In 1827, Virginia Governor William B. Giles released a letter from Jefferson meant to be kept private to Thomas Ritchie's Richmond Enquirer. It was written after Adams's first annual message to Congress and it contained an attack from Jefferson on the incumbent administration. Giles said Jefferson's alarm was with the usurpation of the rights of the states, not with a "military chieftain." Jefferson wrote, "take together the decisions of the federal court, the doctrines of the President, and the misconstructions of the constitutional compact acted on by the legislature of the federal bench, and it is but too evident, that the three ruling branches of that department are in combination to strip their colleagues, the State authorities, of the powers reserved by them, and to exercise themselves all functions foreign and domestic." Of the Federalists, he continued, "But this opens with a vast accession of strength from their younger recruits, who, having nothing in them of the feelings or principles of '76, now look to a single and splendid government of an aristocracy, founded on banking institutions, and moneyed incorporations under the guise and cloak of their favored branches of manufactures, commerce, and navigation, riding and ruling over the plundered plowman and beggared yeomanry." The Jacksonians and states' rights men heralded its publication; the Adams men felt it a symptom of senility. Giles omitted a prior letter of Jefferson's praise of Adams for his role in the embargo of 1808. Thomas Jefferson Randolph soon collected and published Jefferson's correspondence.

===Results===
22.2% of the voting age population and 57.3% of eligible voters participated in the election. All of the states, except for Delaware and South Carolina, selected their electors through a popular vote. The selection of electors began on October 31 with elections in Ohio and Pennsylvania and ended on November 13 with elections in North Carolina. The Electoral College met on December 3.
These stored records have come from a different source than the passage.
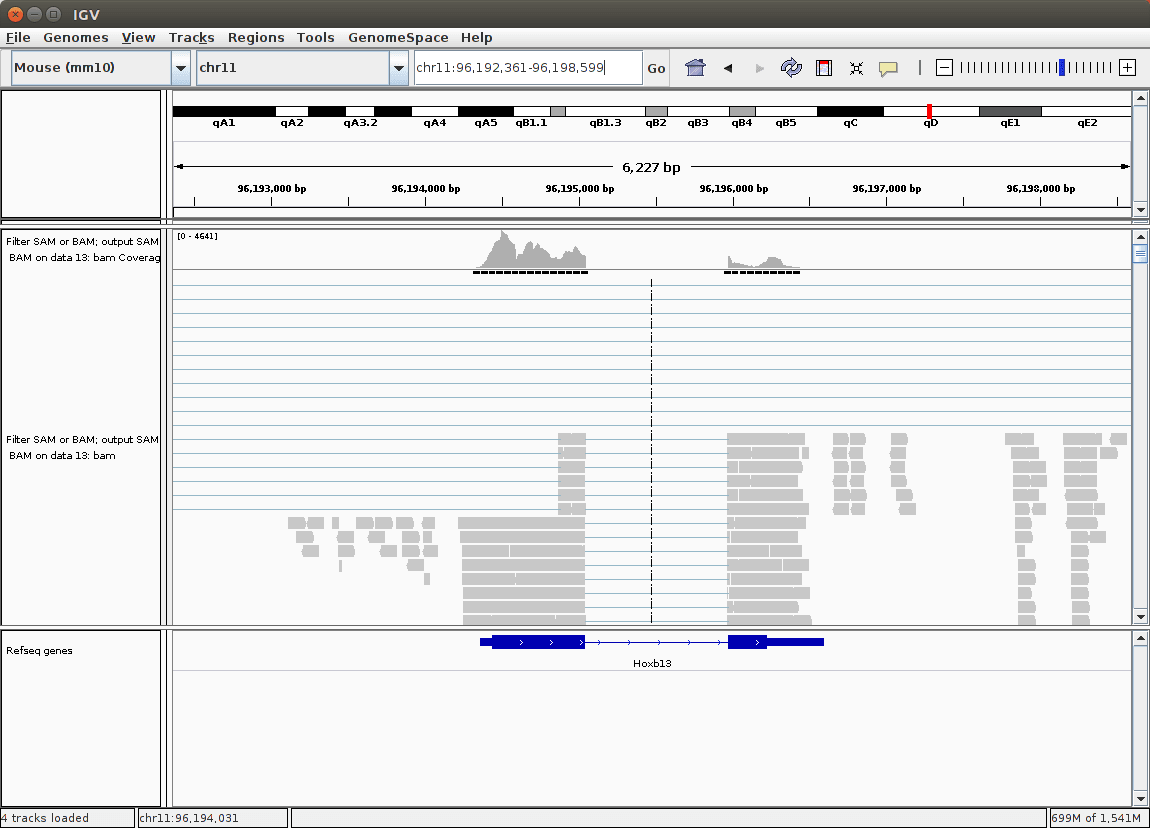1150x828 pixels.
Task: Zoom in with the plus icon
Action: pyautogui.click(x=1127, y=68)
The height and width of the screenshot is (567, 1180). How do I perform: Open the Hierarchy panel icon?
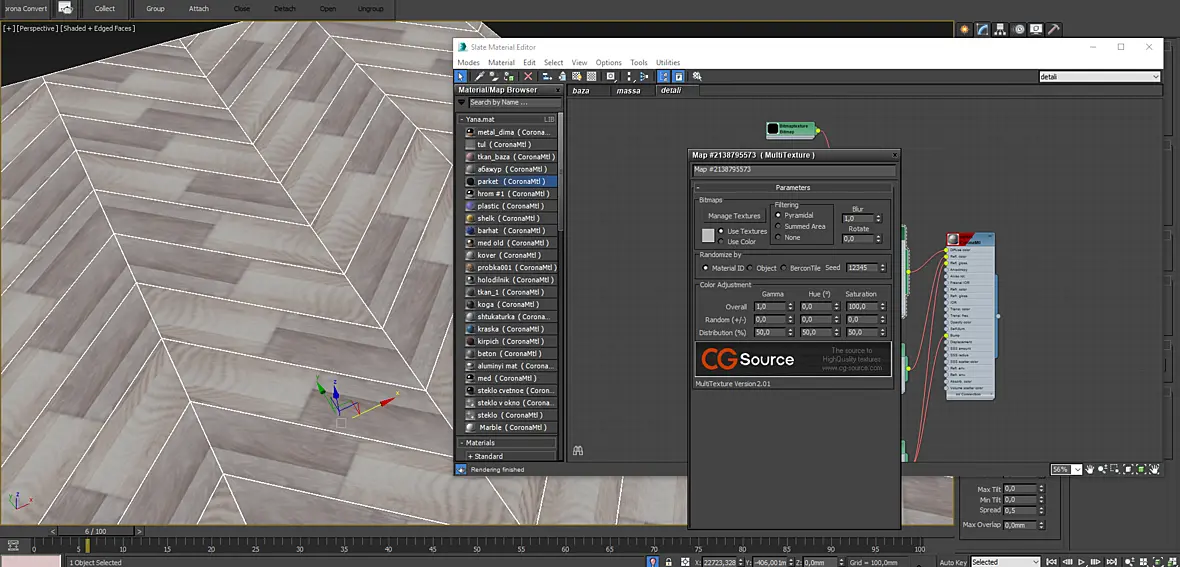pos(1001,29)
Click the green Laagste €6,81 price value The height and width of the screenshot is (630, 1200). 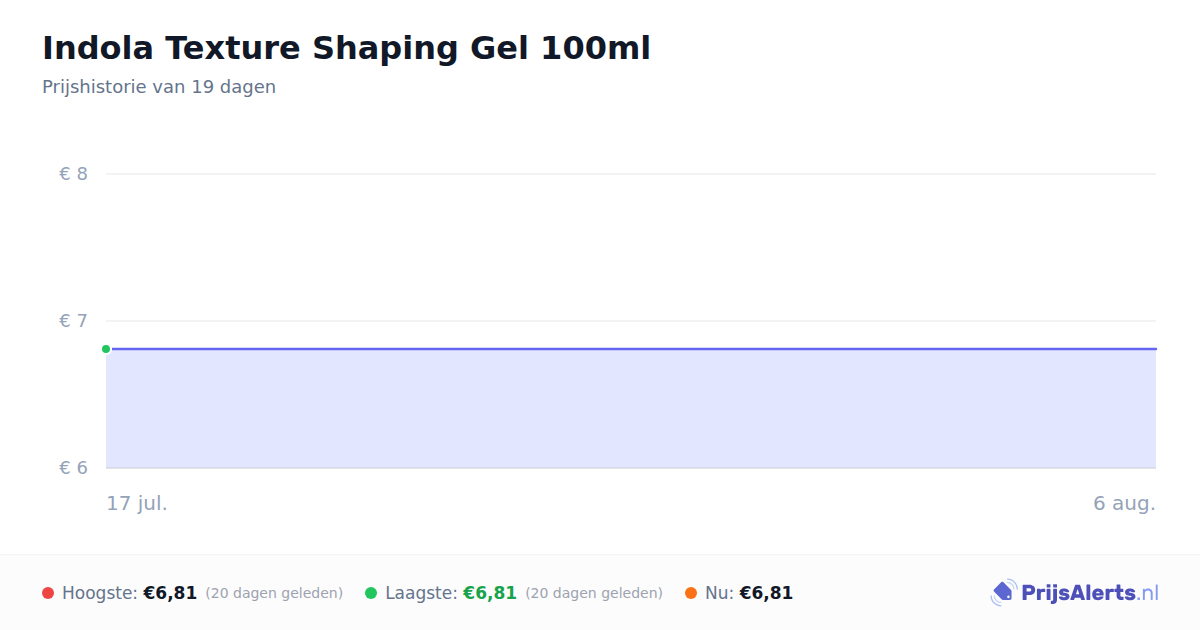click(490, 593)
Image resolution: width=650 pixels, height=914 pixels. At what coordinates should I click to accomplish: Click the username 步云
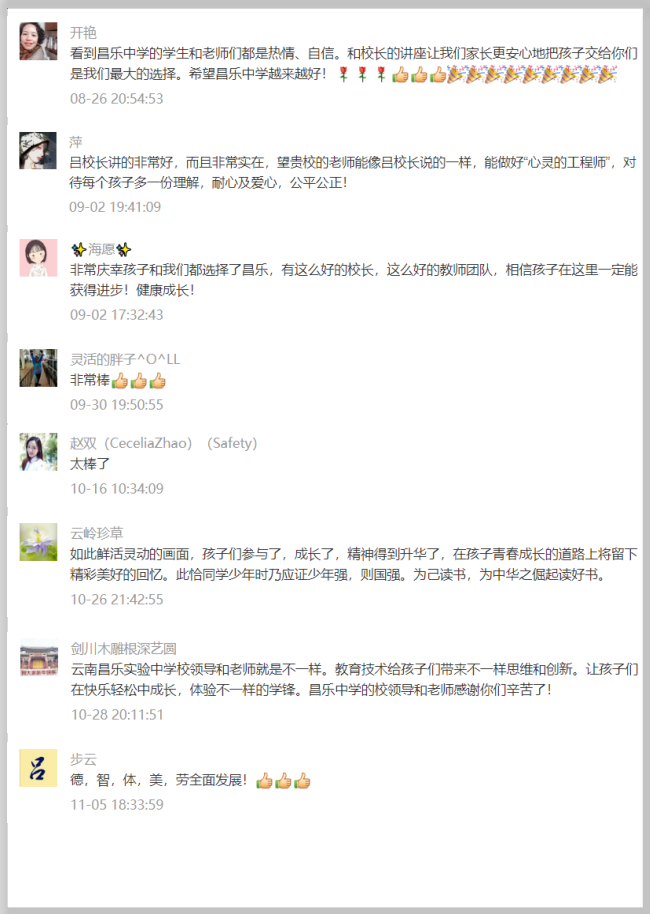tap(83, 759)
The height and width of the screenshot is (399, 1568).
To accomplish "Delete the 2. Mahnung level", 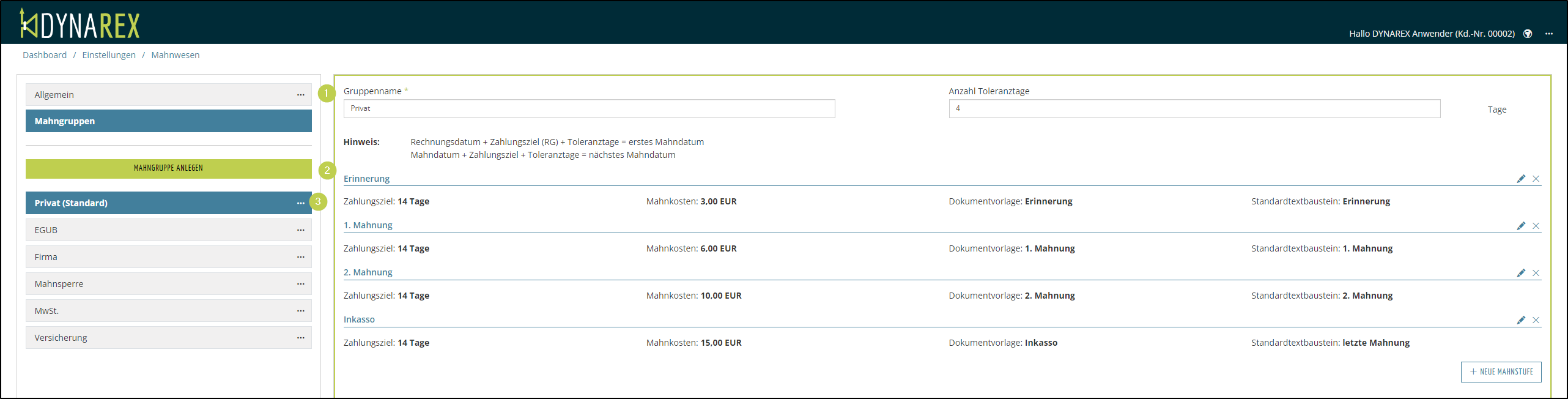I will [x=1536, y=273].
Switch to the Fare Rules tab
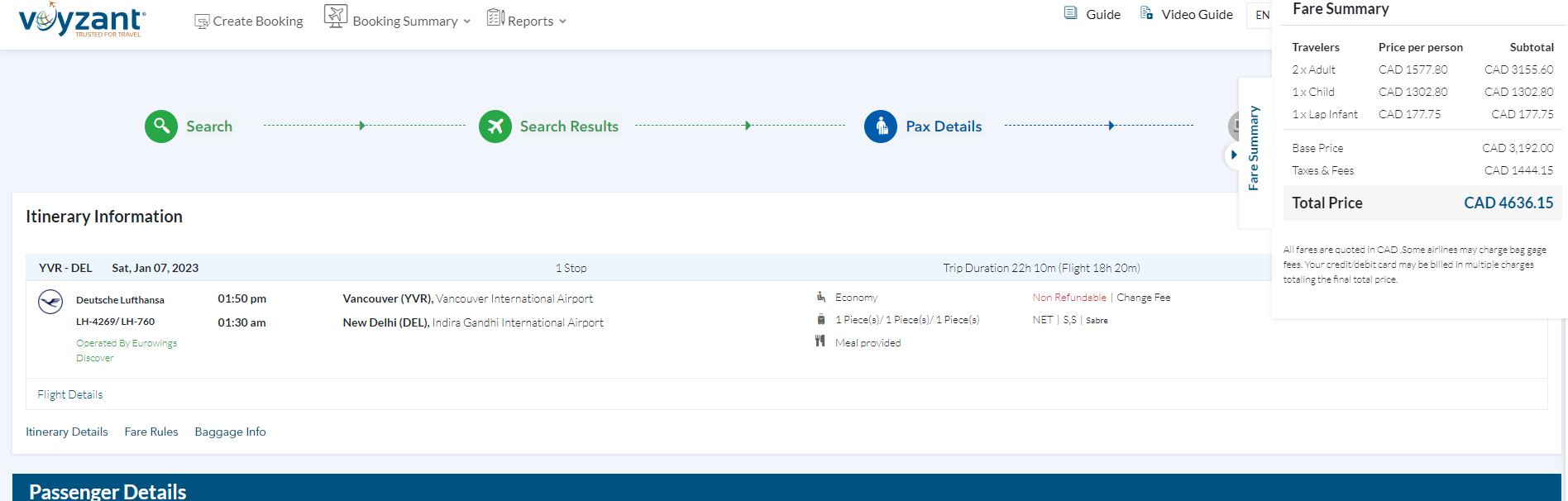1568x501 pixels. click(151, 432)
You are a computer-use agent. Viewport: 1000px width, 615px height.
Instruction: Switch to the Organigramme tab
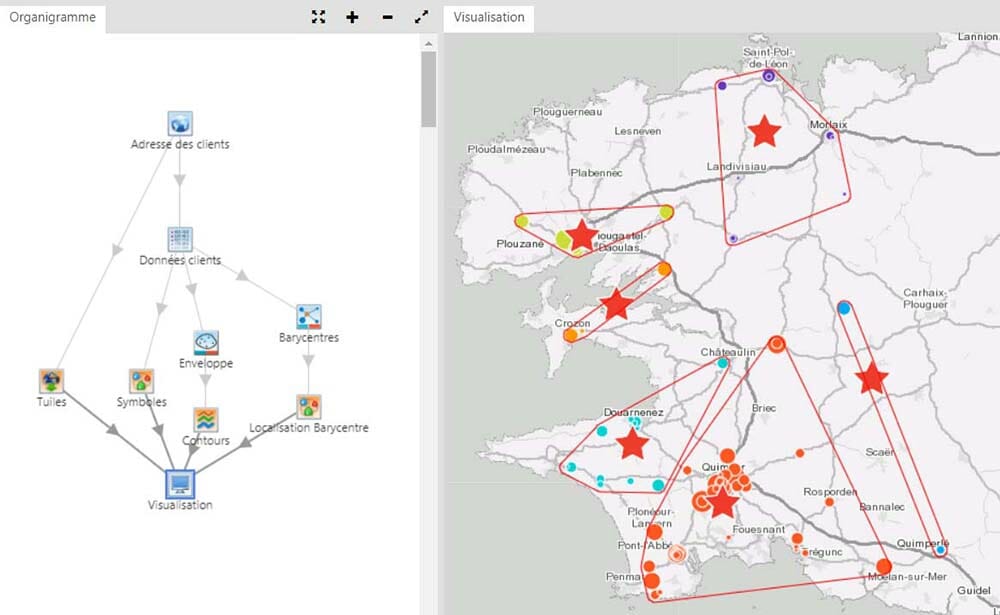click(52, 17)
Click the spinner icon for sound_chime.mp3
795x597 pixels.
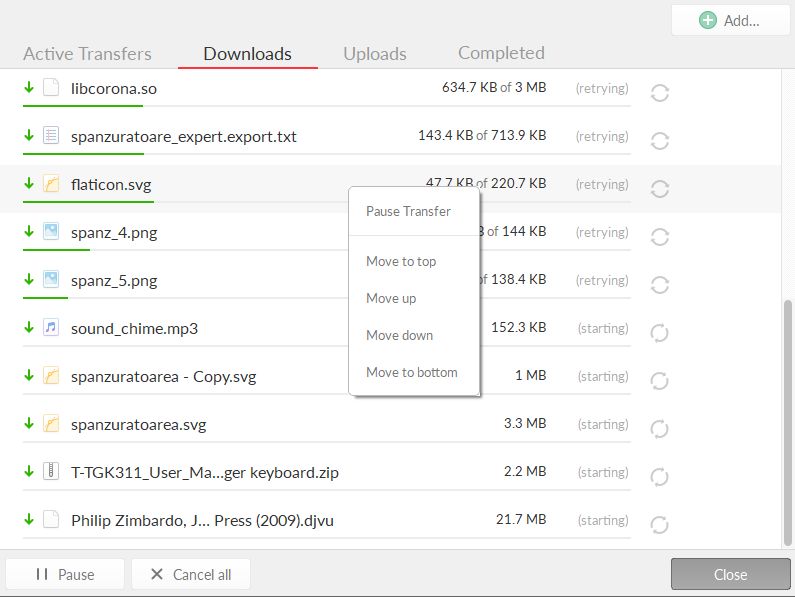tap(660, 333)
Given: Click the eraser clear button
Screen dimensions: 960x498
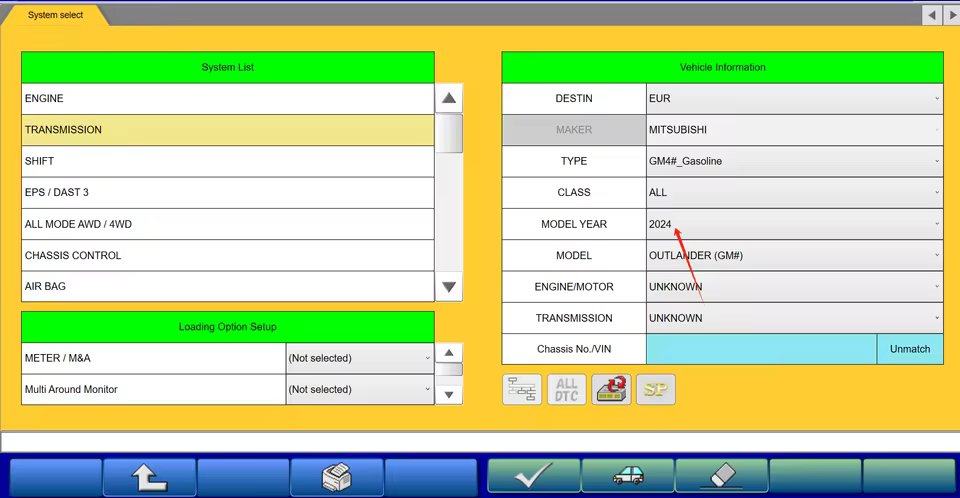Looking at the screenshot, I should pyautogui.click(x=722, y=478).
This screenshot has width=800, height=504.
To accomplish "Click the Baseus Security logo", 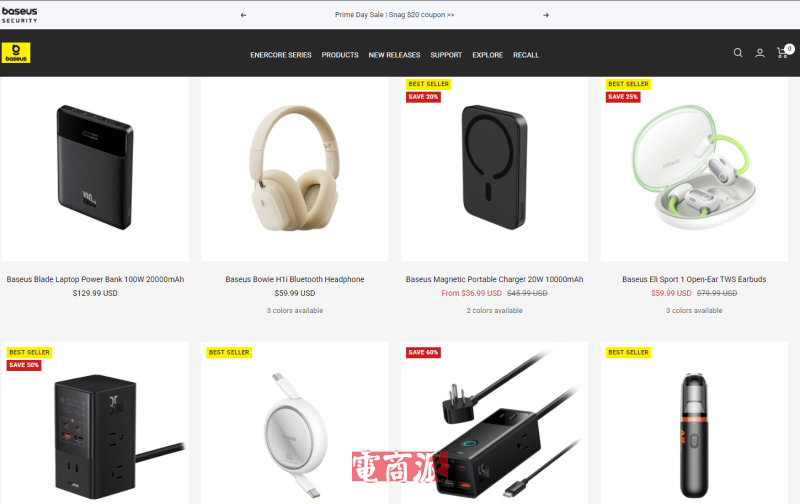I will tap(19, 14).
Adams won the same states that his father had won in the election of 1800 (the New England states, New Jersey, and Delaware) and Maryland, but Jackson won all other states and won the election in a landslide.

The Democratic Party in Georgia was hopelessly divided into two factions (Troup and Clark) at the time. Despite this, both factions nominated Jackson for President, with the election being primarily a test of the strength of these two factions - the Adams electors ran a very poor third, with just 3.21% of the vote. The winning slate, which received a 3,000 vote majority.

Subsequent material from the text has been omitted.